Objective:

To systematically identify distinct clinical phenotypes of pediatric community-acquired pneumonia (CAP) and develop a prediction model for the Mixed-Infection phenotype using unsupervised machine learning, ultimately aiming to improve treatment outcomes.

Key Findings:

• Three clinical phenotypes identified: Mycoplasma-Dominant (37.7%), Mixed-Infection (28.2%), and High-Inflammation (34.1%).

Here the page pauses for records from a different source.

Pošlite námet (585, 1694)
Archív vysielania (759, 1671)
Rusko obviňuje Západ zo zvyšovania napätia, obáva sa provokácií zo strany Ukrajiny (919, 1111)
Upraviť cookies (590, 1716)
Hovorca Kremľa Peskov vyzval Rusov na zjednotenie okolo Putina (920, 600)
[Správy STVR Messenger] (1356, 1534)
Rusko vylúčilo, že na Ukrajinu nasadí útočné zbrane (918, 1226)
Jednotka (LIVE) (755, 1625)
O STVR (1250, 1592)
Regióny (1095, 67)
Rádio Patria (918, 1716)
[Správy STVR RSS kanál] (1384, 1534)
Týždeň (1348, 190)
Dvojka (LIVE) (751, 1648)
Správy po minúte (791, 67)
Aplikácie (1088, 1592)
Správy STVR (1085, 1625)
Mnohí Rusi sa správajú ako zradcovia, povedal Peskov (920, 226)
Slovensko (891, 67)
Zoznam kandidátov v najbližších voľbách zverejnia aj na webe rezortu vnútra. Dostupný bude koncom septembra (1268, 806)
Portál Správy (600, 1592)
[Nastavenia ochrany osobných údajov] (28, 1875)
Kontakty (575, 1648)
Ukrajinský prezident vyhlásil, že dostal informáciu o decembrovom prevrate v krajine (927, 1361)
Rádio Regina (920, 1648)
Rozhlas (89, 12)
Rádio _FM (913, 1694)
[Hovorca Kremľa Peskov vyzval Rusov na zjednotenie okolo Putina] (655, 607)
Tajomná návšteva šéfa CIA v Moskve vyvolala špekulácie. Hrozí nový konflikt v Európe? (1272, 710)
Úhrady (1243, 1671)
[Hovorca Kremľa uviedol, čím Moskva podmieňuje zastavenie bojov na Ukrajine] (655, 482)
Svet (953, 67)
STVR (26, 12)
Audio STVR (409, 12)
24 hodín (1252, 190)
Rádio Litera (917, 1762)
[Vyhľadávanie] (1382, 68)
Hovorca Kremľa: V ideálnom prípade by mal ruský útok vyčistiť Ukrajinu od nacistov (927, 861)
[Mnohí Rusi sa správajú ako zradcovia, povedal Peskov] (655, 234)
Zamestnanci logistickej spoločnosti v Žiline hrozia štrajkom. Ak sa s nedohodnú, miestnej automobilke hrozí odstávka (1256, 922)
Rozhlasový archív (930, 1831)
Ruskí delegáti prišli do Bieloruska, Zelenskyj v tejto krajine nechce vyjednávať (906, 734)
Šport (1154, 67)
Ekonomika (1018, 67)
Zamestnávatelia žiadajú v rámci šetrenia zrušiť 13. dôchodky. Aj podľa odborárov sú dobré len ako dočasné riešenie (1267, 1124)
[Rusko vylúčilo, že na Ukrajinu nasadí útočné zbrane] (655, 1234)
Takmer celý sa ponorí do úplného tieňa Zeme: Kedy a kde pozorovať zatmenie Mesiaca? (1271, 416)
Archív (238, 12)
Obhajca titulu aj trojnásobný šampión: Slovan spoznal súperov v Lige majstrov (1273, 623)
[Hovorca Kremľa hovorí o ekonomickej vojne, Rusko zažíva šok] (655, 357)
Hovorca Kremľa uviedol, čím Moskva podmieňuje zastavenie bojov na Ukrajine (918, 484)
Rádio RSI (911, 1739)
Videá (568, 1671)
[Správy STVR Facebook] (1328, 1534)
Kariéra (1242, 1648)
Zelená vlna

The Mixed-Infection phenotype had the highest proportion of prolonged hospitalization (31.4%), though this difference was not statistically significant (p = 0.117), indicating a trend that warrants further investigation.
• Prediction model based on white blood cell count, lactate dehydrogenase, and procalcitonin showed AUC = 0.917 and accuracy = 91.3%, suggesting strong predictive capability.

Interpretation:

The study reveals distinct pathogen-host interaction patterns in pediatric CAP and provides a tool for early identification of the Mixed-Infection phenotype, which may improve clinical management and patient outcomes.

Limitations:

• Findings are based on a bronchoscopy/BAL-selected cohort, limiting generalizability to all pediatric CAP patients; this selection may skew the understanding of the broader population.
• Further validation in larger prospective cohorts is needed to confirm the model's applicability and address the limitations of the current study.

Conclusion:

The study successfully identifies clinical phenotypes in pediatric CAP and develops a promising early identification tool for Mixed-Infection, warranting further research to establish broader applicability and enhance clinical practice.